Já estava escurecendo, o tempo passara rápido. Noto que a temperatura havia abaixado drasticamente. Techno computava o horário terrestre em 17h52, mas acredito que o ciclo do dia por aqui não era o mesmo. A duração aparentava ser menor.

Recosto-me em uma rocha gigante que tinha perto do celeiro e entrelaço os braços ao olhar para o céu, como num gesto automático.

Era uma bela noite, dava pra ver inúmeras constelações conhecidas por um ângulo diferente do que éramos acostumados na Terra. Queria tanto que meu visor holográfico estivesse comigo neste momento...

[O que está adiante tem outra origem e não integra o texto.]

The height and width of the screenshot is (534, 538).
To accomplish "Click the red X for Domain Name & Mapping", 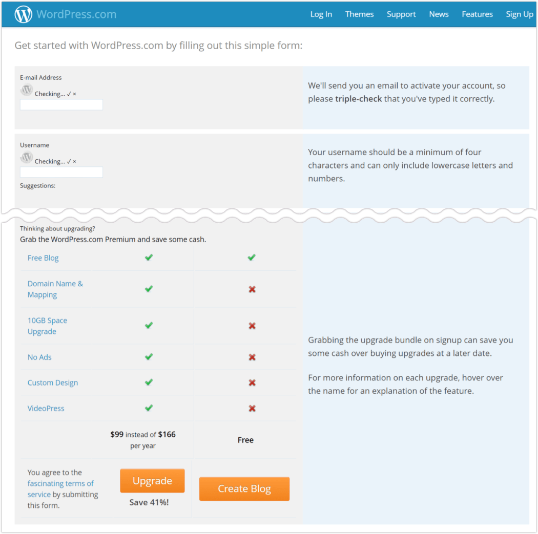I will (x=252, y=289).
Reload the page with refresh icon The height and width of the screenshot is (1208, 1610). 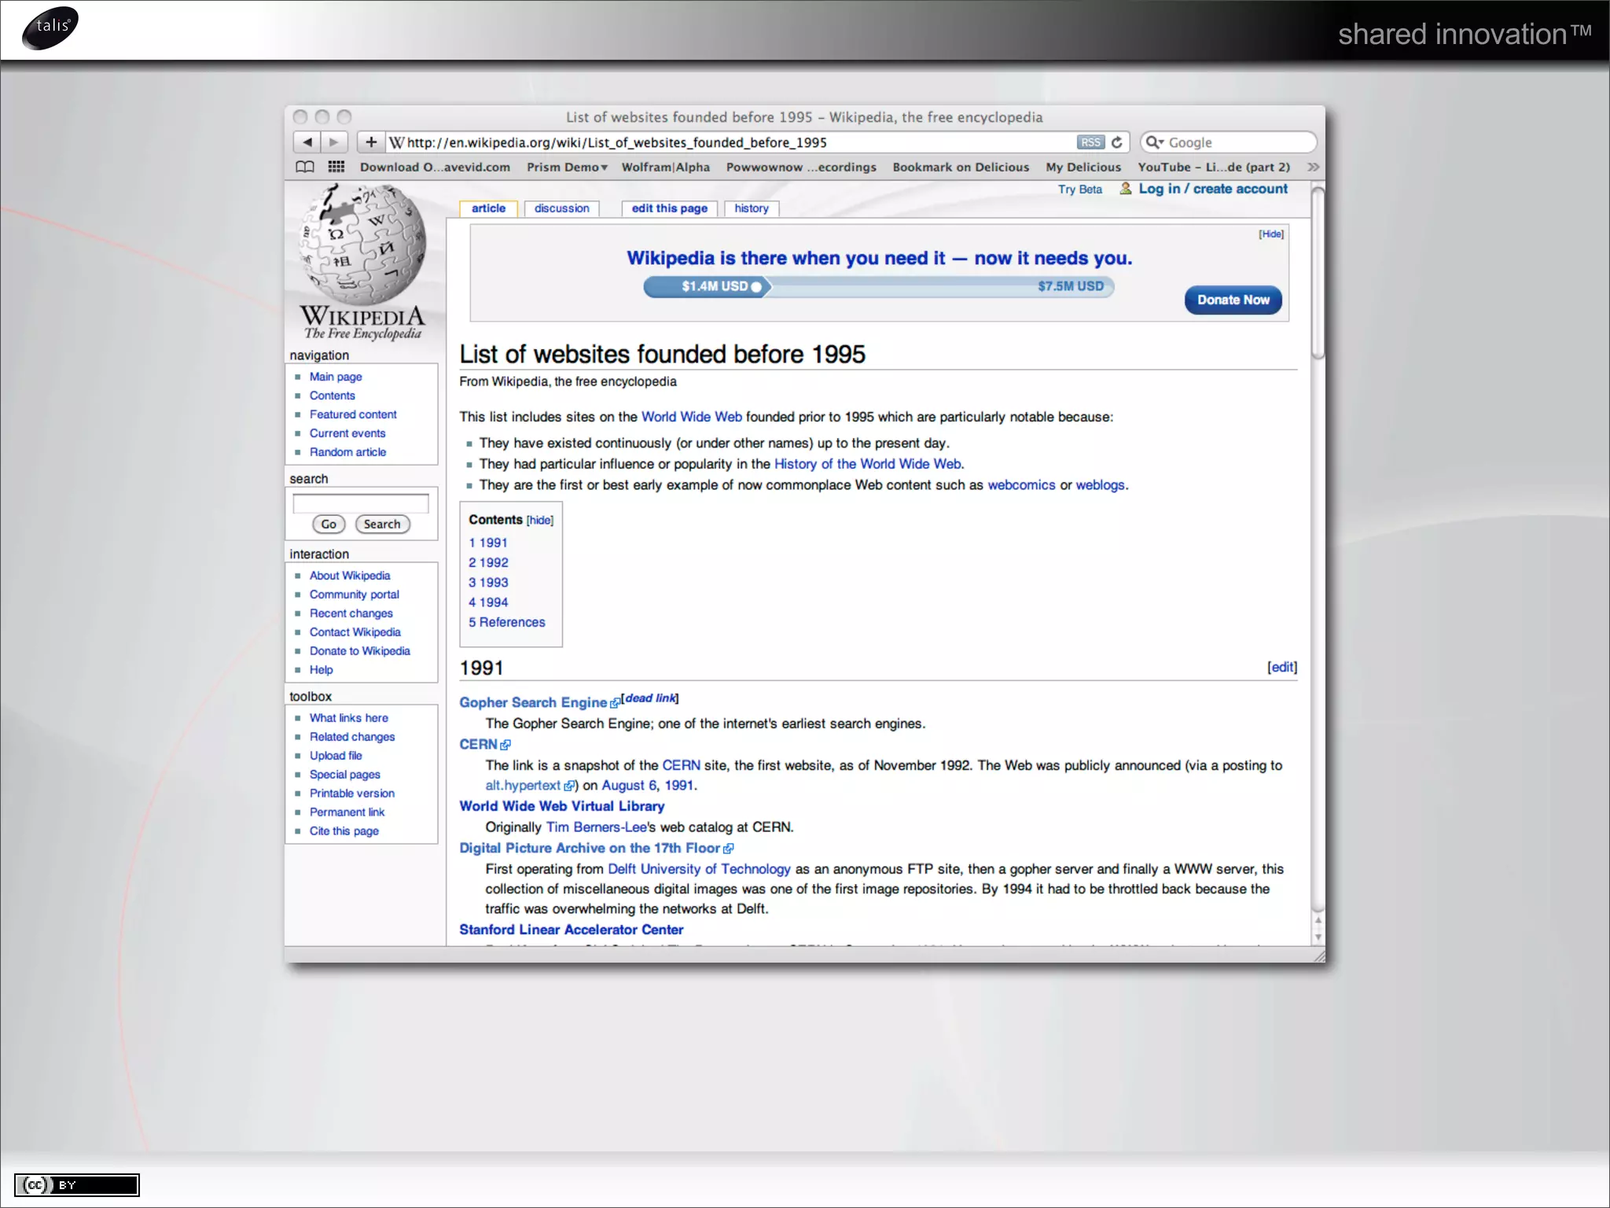(1117, 142)
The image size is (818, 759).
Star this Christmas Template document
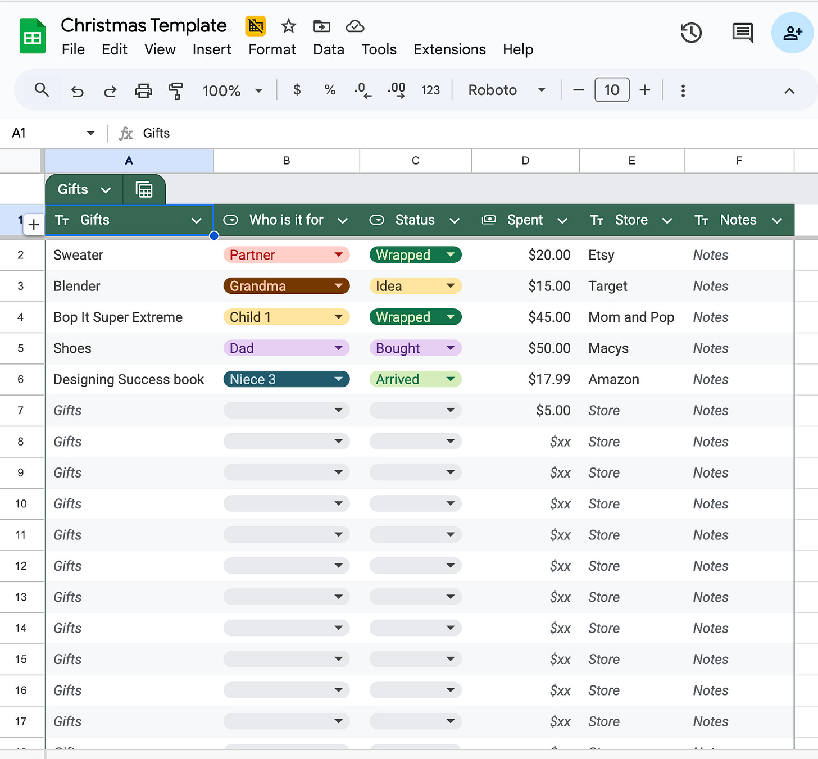(289, 26)
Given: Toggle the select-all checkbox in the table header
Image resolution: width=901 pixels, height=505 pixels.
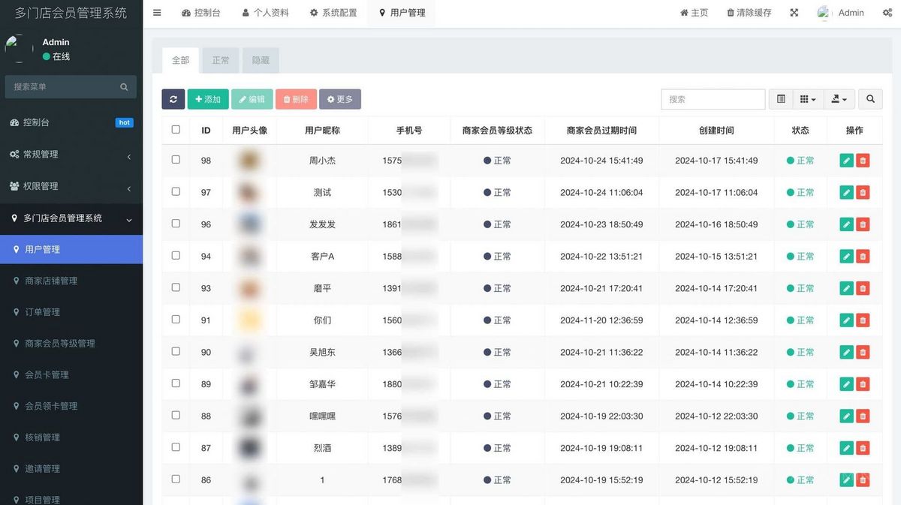Looking at the screenshot, I should pyautogui.click(x=175, y=129).
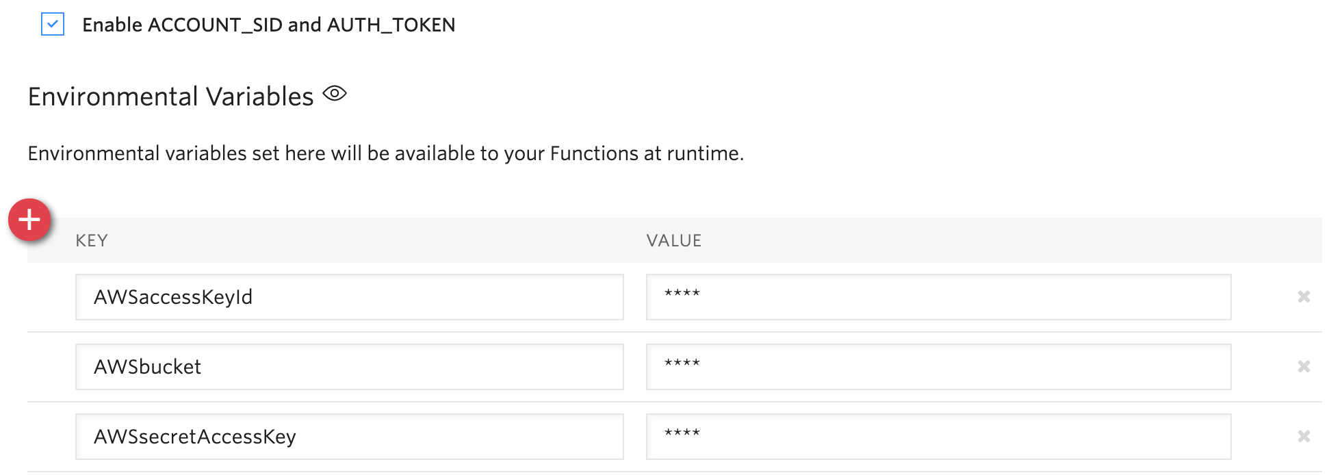
Task: Add a new variable with red plus button
Action: pos(29,220)

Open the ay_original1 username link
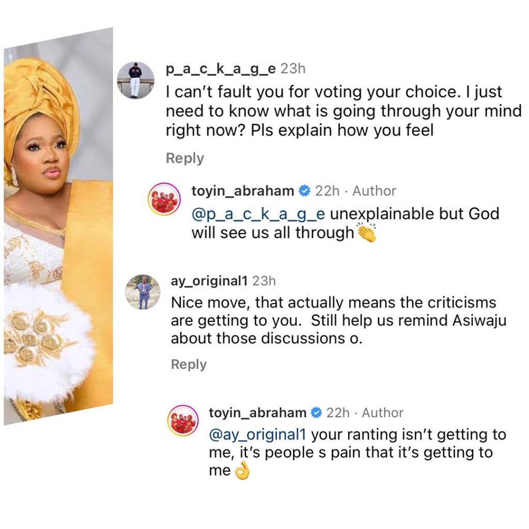click(x=209, y=281)
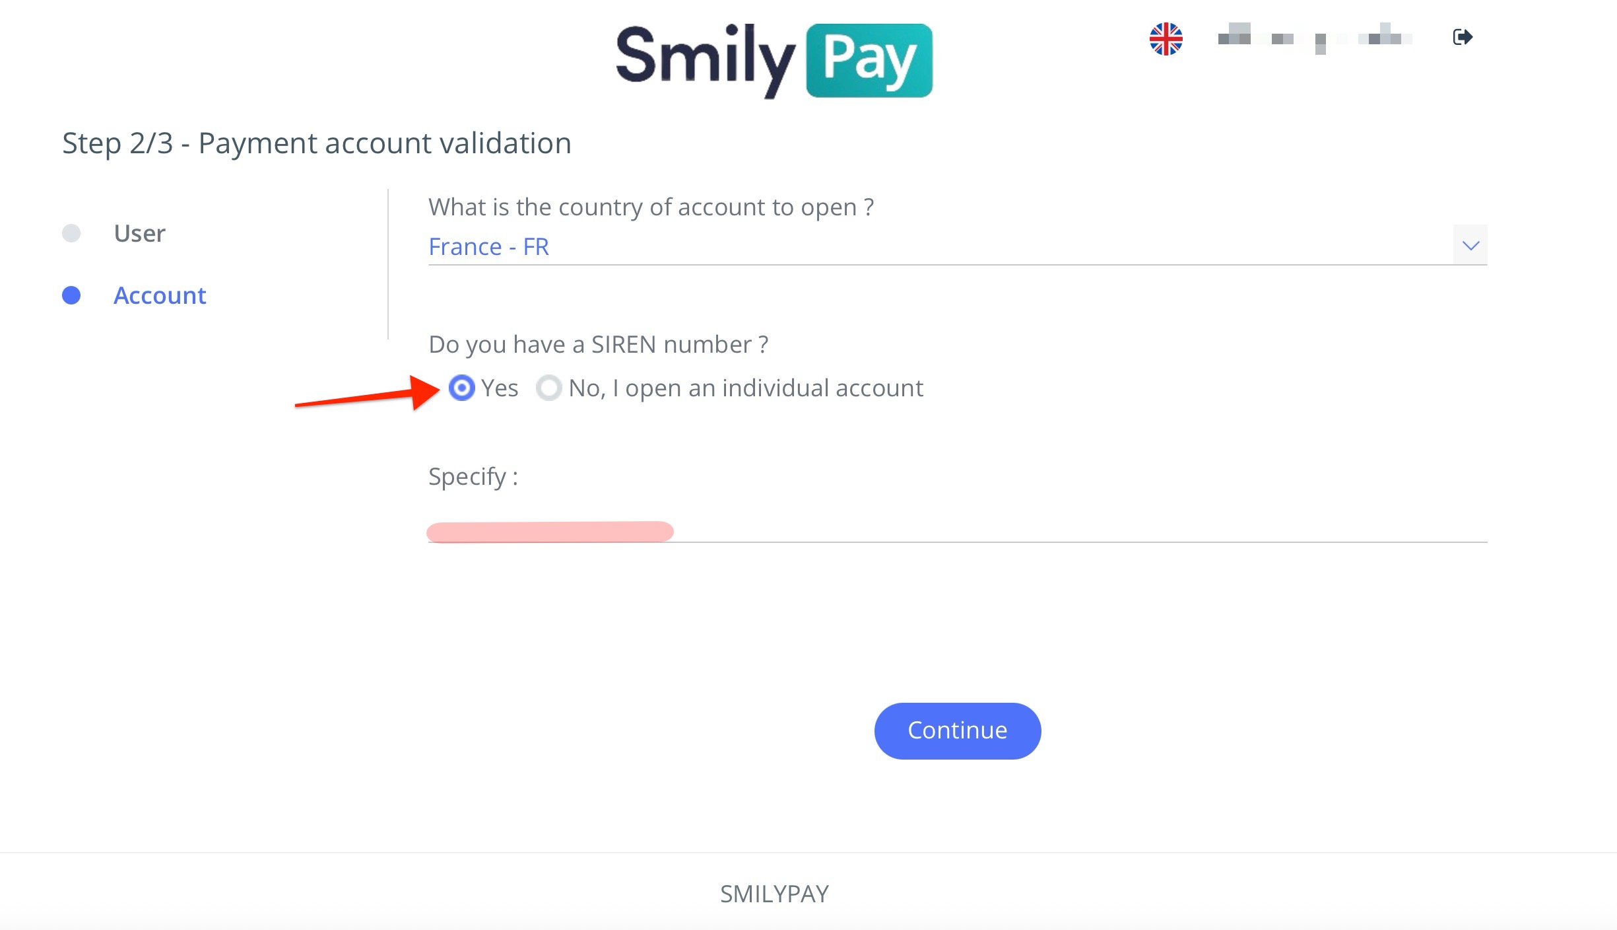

Sinto uma brisa suave percorrer delicadamente meu rosto, trazendo todo aquele cheiro de ar puro natural às narinas. Permito-me fechar os olhos por um breve instante para aproveitar a sensação de paz e sossego momentânea. Este exercício de percepção também ajudava a acalmar os ânimos naturalmente.

Não dura cinco minutos, até que ouço passos apressados se aproximarem pelo gramado, os quais logo se tornam mansos conforme a distância até mim diminuía. Era o Capitão, podia sentir o cheiro daquela colônia de longe.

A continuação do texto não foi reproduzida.